BRIEF: From the line containing "You are a computer-use agent." down to the last line of the material, output each line exactly as it appears, excluding pictures.

DATA LISTING:
========
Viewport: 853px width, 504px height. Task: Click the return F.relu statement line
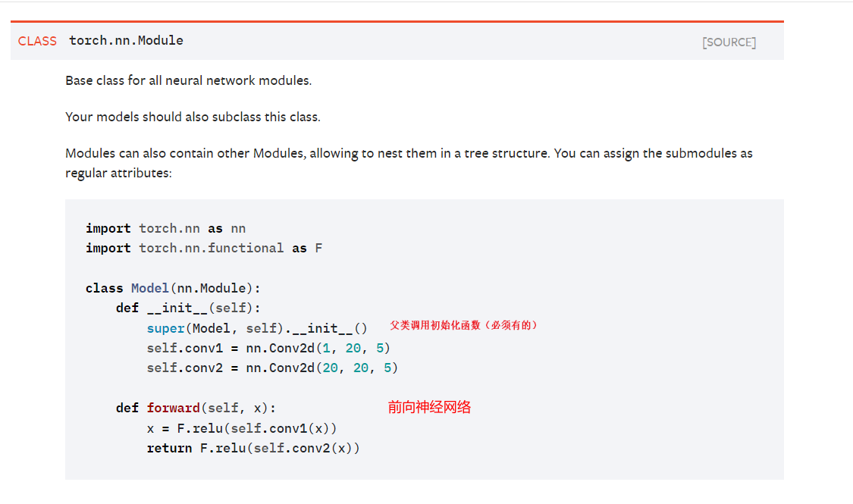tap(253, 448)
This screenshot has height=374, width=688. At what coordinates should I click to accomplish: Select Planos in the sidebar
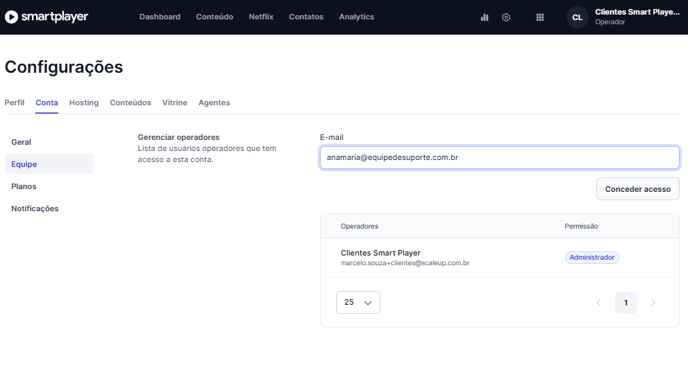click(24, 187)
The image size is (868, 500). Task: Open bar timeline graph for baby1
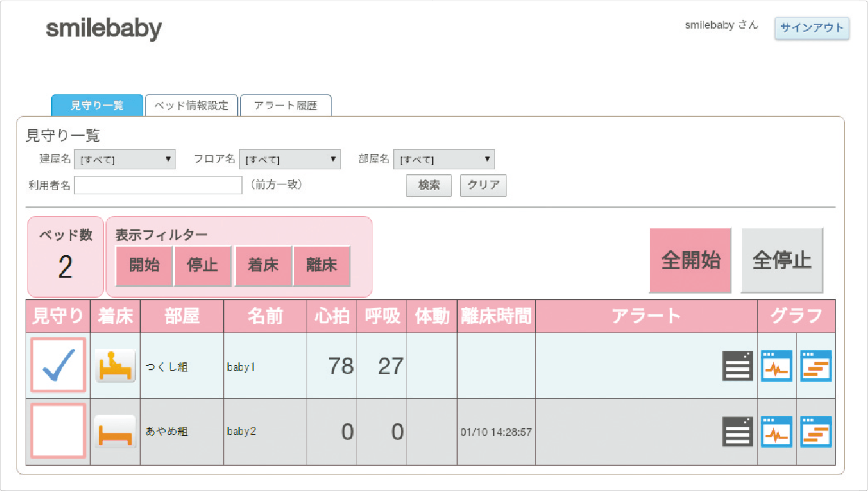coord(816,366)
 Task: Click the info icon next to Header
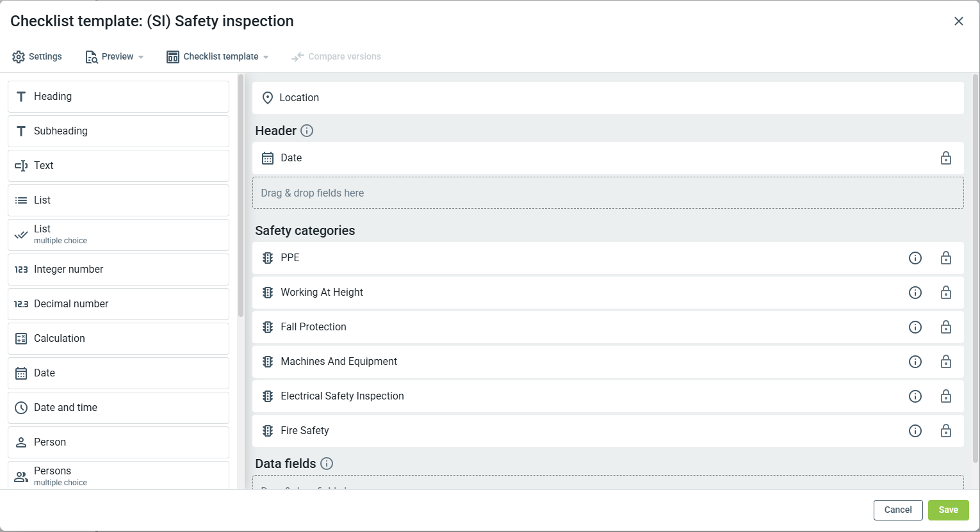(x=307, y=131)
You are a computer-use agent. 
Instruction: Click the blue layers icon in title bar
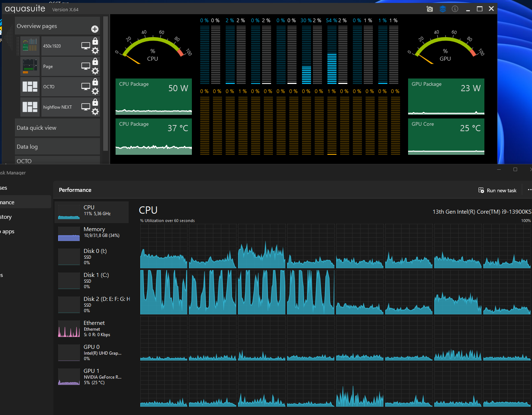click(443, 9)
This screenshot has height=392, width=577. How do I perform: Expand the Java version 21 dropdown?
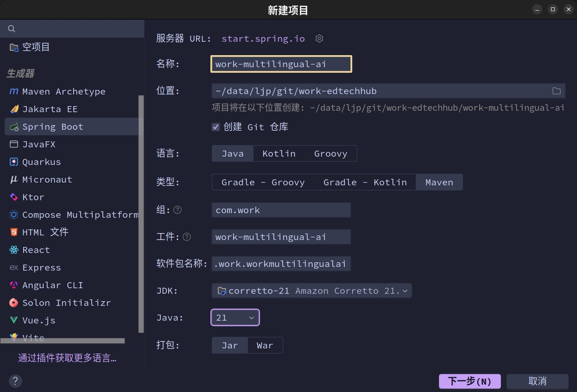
========
RESPONSE:
You are a computer-use agent. 
Instruction: Click the blue layers icon in title bar
click(443, 9)
This screenshot has height=392, width=577. How do I perform: Expand the Java version 21 dropdown?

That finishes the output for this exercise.